──────── SOURCE PASSAGE

EDINBURG — As the Rio Grande Valley community grappled with its new isolated and anxiety-ridden reality brought on by the coronavirus pandemic, Laura Chaffin worried how all of this was going to impact her nurturing a newborn child.
Rowan, who was born March 31, is the newest addition to the Chaffin family of five.
“It’s a scary time,” Laura Chaffin said. “I went on maternity leave around the time that everything started happening. I was just really unsure. Everybody was really unsure. Like, we don’t know how it’s transmitted. We don’t know what proper precautions we’re supposed to be taking. Then I heard that our PPE, our personal protective equipment regulations in the hospital were changing about that.”
Chaffin has three years of experience working as a nurse. She spent her first two years at Edinburg Regional Medical Center and now works in the intensive care unit at McAllen Medical Center.
Her husband, Daniel, works in the emergency room at Doctors Hospital at Renaissance in Edinburg. Together they are raising their 8-year-old son and 4-year-old daughter, along with their newborn daughter.
If the challenges of raising a newborn were not enough, they must also face the challenges brought on by the COVID-19 pandemic.
“At first, I was anxious. I really just wanted to have her already because I was unsure about how the policies were going to be changing at the hospital,” Chaffin said.
The mother of three described the experience as something she’s never encountered before — from the screening station outside the hospital that checks the temperature of everyone entering, to the lack of visitors allowed inside the delivery room.
“ It’s scary because you’re going through the ER and everyone is wearing their masks,” Chaffin recalled. “I really felt that I just wanted to get it done. I didn’t want to put myself at risk and I didn’t want to put my family at risk, especially my newborn who has no defenses right now. It was lonely in the hospital.”

────────────────

BRIEF 1.
Check each statement against the article about the Chaffin family above and answer yes or no, quoting the words of the article that decide it. (a) Rowan was born on March 31. (b) Laura Chaffin now works in an emergency room. (c) Visitors were allowed inside the delivery room.
BRIEF 2.
List every hospital or medical center named in the article about the Chaffin family.
BRIEF 3.
Carry the article about the Chaffin family forward from its final sentence.

──────── INPUT DATA

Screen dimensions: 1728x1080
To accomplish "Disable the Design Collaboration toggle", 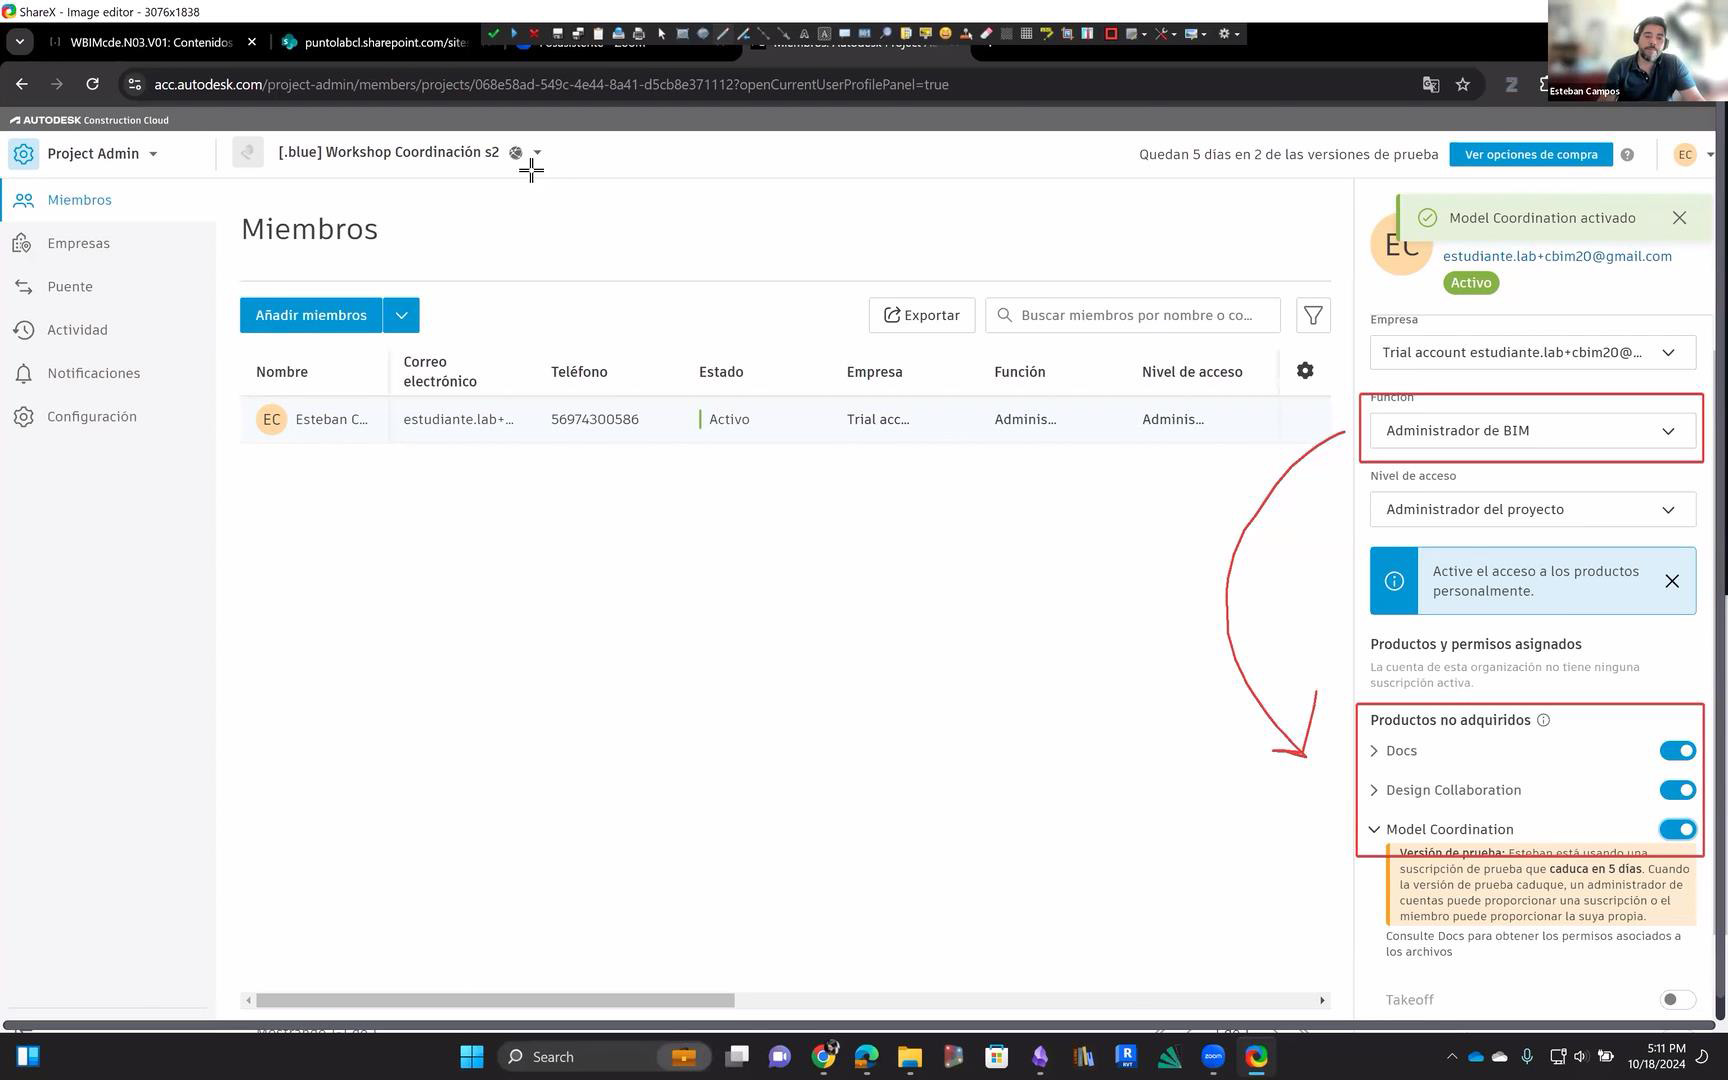I will 1677,790.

────────────────

TASK OUTPUT 1.
(a) Yes: "Rowan, who was born March 31"
(b) No: "now works in the intensive care unit at McAllen Medical Center"
(c) No: "the lack of visitors allowed inside the delivery room"

TASK OUTPUT 2.
Edinburg Regional Medical Center
McAllen Medical Center
Doctors Hospital at Renaissance

TASK OUTPUT 3.
Chaffin said that she was excited to have her newborn, but also sad because she was not able to share her excitement with others as she had in the past.
“We actually have to separate him from our family because we didn’t want to take the risk that he could get me sick. We didn’t know what was going to happen at that time,” Chaffin said. “It was also different delivering in the hospital because this is my third child. Usually I have my mom there, my sister there, but we couldn’t do that anymore. It was just my husband.”
The Chaffin family is continuing to take precautions when it comes to keeping the health and safety of their children. They continue to practice social distancing, which has prevented Chaffin’s mother from meeting her new granddaughter.
“We don’t want to risk it,” Chaffin said. “In my culture, being Hispanic, family is really important. Being able to share this … I was really excited. To not have my mom, my dad, my step-mom, step-sisters, everybody was so excited to meet her. To just come home and not being able to share the birth with my family has been really hard. It’s been sad.”
The experience as a whole has been challenging for Chaffin and her husband, but she is also able to see the silver lining.
“She kind of saved me a little bit from possibly getting exposed,” Chaffin said. “I went on maternity leave right when everything started happening, so I’m actually kind of grateful for my pregnancy even though right now raising a newborn … it’s tough. It’s challenging. They say that it takes a village, but unfortunately, I don’t have my village right now.”